Natürlich muss das Kalthaus auch gewartet werden. Erster Maschinist war Heinrich Jürgens, der sein Amt aus gesundheitlichen Gründen im Jahr 1985 aufgab. Sein Nachfolger wurde Wilhelm Jürgens, der dieses wichtige Amt auch heute noch innehat. Im Jahre 1993 stellte sich der bisherige 1. Vorsitzende Friedel Märtens nach 34 Jahren nicht mehr zur Wahl. Auch dieses Amt ging auf Wilhelm Jürgens über, der es nun schon seit 16 Jahren bekleidet.

Sechs von 24 Fächern stehen heute leer

Heute, nach 50 Jahren, halten von den ursprünglich 24 Genossenschaftsmitgliedern immerhin noch 14 zur Stange, und lediglich sechs Gefrierfächer unterschiedlicher Größe sind derzeit frei. Mit Befriedigung stellte der Vorsitzende Wilhelm Jürgens fest, dass der damals festgesetzte Kaufpreis richtig kalkuliert worden war.

Die Kalthausanlage konnte bisher immer kostendeckend betrieben werden, stellte auch Kassenwartin Anneliese Jürgens fest. Bisher gab es keine größeren Reparaturen. Allerdings, sollten jetzt, nach 50 Jahren, doch einmal größere Maschinenschäden eintreten oder gar eine Ersatzbeschaffung erforderlich werden, so reichen die bisher erwirtschafteten Rücklagen dafür nicht aus.
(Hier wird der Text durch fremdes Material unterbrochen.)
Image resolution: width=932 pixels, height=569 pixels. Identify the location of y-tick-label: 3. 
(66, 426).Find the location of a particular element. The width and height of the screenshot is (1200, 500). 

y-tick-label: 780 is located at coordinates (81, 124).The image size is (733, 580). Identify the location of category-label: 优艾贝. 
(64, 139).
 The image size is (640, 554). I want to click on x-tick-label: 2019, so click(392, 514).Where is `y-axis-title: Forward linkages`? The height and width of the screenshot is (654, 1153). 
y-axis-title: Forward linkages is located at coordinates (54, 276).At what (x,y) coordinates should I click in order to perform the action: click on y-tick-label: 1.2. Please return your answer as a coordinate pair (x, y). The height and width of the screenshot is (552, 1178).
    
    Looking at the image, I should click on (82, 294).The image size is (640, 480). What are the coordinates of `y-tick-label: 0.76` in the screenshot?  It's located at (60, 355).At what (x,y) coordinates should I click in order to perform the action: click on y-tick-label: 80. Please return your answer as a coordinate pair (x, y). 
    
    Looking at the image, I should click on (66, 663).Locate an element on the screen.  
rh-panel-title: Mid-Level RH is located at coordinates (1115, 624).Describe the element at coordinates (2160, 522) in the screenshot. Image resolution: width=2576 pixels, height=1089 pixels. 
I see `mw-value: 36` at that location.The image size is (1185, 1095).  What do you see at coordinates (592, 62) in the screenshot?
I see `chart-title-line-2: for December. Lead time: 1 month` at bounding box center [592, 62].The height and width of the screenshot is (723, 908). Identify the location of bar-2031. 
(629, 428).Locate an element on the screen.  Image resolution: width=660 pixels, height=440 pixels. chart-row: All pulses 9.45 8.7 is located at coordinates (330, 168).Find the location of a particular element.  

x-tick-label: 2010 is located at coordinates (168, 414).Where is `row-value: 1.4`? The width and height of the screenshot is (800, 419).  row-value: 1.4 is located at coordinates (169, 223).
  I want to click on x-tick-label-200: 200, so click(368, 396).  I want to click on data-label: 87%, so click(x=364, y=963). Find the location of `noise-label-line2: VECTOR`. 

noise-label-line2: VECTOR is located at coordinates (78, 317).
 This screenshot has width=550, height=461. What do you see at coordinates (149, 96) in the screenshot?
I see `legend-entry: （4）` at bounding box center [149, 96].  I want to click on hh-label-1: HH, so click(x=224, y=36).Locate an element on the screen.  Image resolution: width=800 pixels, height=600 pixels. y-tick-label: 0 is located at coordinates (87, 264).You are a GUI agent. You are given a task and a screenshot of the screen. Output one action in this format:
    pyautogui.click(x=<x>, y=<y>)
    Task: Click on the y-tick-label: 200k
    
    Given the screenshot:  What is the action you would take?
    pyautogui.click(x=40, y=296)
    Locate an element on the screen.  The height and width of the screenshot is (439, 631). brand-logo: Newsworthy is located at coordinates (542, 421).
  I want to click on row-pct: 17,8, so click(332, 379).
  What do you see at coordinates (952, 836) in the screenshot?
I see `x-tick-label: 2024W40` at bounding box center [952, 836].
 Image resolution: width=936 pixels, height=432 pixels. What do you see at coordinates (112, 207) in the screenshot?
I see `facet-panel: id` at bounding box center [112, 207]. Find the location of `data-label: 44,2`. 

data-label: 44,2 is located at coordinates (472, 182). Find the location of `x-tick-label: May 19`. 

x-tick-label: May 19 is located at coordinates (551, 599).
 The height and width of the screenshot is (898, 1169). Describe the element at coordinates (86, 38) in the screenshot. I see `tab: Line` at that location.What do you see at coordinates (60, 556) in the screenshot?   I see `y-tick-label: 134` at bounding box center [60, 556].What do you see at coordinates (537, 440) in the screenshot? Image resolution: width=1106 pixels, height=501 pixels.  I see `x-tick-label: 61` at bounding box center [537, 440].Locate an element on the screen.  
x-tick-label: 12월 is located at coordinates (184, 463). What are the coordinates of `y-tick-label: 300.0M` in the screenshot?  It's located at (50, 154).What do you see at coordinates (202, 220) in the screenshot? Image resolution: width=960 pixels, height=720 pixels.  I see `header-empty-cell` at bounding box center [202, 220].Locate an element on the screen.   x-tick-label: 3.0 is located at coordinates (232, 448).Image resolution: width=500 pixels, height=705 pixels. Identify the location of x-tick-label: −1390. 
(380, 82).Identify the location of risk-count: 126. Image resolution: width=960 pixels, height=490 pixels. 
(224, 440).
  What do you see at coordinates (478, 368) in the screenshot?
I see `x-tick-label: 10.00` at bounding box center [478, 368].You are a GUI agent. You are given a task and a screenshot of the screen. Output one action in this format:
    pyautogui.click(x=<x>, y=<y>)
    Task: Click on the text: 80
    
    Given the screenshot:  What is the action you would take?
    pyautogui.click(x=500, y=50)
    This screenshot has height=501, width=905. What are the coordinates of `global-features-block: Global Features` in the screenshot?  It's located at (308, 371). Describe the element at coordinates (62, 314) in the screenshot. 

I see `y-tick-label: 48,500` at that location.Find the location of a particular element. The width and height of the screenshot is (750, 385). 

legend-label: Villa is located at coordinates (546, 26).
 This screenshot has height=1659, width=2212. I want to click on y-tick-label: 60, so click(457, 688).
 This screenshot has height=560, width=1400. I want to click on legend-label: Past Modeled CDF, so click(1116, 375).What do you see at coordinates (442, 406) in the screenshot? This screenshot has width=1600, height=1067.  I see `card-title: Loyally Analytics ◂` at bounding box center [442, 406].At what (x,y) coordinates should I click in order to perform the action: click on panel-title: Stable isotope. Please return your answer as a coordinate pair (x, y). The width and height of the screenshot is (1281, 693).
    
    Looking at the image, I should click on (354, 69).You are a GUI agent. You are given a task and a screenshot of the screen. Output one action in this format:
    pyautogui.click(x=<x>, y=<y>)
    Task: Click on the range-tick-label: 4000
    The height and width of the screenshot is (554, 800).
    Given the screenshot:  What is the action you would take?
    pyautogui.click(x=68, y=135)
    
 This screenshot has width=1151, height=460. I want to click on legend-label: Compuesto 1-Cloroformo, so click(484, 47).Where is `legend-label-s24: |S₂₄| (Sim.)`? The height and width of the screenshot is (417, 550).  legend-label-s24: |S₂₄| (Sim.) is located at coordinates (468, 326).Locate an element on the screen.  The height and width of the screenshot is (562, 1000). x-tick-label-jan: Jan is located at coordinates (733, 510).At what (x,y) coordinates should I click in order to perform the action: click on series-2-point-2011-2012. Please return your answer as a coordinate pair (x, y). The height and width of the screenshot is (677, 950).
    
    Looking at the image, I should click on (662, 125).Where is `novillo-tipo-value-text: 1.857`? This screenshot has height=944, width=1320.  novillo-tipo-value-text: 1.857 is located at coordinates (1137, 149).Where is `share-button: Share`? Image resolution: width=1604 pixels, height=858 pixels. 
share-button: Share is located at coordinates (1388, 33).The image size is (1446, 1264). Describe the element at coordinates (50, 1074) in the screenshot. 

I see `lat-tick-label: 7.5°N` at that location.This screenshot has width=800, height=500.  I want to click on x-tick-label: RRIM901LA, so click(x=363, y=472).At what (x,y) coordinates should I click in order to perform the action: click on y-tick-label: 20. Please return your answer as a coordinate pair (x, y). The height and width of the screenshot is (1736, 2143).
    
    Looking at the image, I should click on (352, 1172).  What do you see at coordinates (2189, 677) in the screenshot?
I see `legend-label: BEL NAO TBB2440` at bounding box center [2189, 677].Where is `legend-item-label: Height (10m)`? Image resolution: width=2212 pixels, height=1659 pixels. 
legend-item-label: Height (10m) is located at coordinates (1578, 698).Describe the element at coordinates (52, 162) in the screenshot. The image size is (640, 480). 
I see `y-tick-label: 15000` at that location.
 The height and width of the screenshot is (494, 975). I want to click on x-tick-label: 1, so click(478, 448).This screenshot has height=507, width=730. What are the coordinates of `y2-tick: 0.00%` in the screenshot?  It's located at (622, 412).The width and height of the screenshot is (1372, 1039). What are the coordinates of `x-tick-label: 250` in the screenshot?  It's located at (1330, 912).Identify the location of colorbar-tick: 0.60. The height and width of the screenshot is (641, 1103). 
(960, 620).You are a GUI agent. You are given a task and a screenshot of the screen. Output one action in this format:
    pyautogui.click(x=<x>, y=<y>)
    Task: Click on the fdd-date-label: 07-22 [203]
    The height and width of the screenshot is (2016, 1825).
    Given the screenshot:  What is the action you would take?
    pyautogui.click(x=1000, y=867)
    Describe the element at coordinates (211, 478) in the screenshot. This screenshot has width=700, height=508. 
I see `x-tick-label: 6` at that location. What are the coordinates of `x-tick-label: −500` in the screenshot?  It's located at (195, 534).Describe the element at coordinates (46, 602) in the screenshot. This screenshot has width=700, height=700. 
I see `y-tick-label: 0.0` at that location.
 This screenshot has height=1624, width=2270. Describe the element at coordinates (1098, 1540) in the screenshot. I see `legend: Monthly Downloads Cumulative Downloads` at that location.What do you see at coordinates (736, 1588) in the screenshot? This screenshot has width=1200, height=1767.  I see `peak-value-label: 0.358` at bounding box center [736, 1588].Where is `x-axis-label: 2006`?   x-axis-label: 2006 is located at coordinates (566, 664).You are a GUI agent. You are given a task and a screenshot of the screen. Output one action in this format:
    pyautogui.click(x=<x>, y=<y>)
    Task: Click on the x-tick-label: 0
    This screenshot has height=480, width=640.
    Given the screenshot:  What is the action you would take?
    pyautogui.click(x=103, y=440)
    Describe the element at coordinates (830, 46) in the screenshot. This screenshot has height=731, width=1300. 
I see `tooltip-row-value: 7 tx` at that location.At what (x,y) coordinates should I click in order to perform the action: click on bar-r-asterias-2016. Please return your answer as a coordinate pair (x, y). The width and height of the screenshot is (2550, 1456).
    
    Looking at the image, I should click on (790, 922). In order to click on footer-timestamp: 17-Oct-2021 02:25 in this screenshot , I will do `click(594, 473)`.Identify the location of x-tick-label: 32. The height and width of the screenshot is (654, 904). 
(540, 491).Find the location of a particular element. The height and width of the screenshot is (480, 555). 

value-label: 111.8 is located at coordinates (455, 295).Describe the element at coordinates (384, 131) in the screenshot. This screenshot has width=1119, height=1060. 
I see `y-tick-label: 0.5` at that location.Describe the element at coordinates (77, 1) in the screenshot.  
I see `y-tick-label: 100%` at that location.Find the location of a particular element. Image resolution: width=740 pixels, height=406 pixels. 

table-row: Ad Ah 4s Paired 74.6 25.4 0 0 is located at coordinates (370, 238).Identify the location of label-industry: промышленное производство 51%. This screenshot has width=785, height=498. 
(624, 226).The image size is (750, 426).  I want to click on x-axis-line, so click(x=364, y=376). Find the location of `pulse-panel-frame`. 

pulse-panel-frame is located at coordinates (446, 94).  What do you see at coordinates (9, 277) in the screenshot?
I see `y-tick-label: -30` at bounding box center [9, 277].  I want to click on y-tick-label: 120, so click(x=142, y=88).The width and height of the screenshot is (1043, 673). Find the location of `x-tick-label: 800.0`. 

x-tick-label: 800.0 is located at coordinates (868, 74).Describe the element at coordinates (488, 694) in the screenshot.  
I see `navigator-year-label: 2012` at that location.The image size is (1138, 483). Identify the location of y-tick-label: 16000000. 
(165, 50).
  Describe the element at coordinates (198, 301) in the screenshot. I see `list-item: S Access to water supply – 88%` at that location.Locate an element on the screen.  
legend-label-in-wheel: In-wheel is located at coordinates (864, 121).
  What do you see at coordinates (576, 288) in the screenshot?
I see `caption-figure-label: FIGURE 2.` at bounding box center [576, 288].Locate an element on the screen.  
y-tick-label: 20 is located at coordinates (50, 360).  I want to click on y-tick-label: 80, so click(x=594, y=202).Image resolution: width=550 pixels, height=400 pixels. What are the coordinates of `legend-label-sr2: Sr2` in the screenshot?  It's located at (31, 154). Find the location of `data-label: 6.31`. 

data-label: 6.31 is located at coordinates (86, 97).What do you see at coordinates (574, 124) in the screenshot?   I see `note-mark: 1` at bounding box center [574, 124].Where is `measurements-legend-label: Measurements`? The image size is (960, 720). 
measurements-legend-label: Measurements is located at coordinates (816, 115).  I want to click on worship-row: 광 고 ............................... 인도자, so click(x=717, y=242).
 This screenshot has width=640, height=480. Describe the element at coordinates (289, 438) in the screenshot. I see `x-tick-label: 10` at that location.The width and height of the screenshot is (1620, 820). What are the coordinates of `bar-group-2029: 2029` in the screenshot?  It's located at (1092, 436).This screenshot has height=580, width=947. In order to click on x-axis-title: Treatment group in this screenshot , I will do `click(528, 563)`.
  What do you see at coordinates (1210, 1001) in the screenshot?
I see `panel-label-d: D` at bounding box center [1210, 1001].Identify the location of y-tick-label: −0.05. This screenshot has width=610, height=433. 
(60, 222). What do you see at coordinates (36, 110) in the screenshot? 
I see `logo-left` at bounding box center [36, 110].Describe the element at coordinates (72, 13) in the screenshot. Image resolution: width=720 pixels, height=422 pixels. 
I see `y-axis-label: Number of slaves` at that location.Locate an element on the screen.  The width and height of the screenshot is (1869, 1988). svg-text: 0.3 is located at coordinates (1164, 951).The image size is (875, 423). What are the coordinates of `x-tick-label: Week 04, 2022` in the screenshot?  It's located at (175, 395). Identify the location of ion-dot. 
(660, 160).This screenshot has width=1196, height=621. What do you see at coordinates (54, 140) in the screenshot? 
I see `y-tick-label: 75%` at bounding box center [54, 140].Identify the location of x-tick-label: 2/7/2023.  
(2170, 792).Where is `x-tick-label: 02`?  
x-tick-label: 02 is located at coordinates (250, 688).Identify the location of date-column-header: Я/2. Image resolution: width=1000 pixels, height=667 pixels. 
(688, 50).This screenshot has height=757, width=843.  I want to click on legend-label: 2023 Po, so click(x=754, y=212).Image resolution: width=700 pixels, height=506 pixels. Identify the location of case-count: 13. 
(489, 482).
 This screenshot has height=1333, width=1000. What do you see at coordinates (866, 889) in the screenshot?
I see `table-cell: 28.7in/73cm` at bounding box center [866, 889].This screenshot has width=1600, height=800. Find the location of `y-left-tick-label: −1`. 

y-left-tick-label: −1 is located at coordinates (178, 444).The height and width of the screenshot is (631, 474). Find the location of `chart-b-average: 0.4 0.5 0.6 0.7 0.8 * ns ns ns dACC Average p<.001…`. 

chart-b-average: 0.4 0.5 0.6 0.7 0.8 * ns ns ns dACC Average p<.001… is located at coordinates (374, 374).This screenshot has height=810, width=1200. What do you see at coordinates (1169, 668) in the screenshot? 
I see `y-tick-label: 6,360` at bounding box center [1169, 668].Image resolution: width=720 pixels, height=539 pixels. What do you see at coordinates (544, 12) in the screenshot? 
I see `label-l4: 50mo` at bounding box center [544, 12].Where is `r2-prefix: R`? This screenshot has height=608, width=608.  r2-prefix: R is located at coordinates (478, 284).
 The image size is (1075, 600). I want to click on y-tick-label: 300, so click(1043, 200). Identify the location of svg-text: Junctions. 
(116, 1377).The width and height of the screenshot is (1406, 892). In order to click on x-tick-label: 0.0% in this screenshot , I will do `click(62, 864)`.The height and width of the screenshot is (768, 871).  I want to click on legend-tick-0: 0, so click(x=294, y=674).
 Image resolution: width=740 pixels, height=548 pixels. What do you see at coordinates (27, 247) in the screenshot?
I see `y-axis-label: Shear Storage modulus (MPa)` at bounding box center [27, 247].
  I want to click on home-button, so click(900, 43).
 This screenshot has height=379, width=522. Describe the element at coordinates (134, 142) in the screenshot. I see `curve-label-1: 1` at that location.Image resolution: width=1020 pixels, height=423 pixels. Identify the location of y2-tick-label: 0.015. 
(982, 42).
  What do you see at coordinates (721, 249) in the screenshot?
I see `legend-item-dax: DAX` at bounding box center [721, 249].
„In dem Falle wird kurzfristig eine außerordentliche Versammlung einberufen, die darüber entscheidet, ob die Genossenschaftsmitglieder eine entsprechende Umlage zahlen wollen oder im Zeitalter der Gefrierschränke und Gefriertruhen im Haushalt für eine Auflösung der „Kalthausgemeinschaft Reinerbeck von 1959“ stimmen. Im letzteren Fall würde das rote Backsteingebäude an der Reiner Straße, vor 110 Jahren als „Spritzenhaus der Feuerlöschanstalt der Bauernschaft Reinerbeckerhorst erbaut, wieder zum Verkauf stehen“, so die derzeitige Einschätzung des 1. Vorsitzenden Wilhelm Jürgens.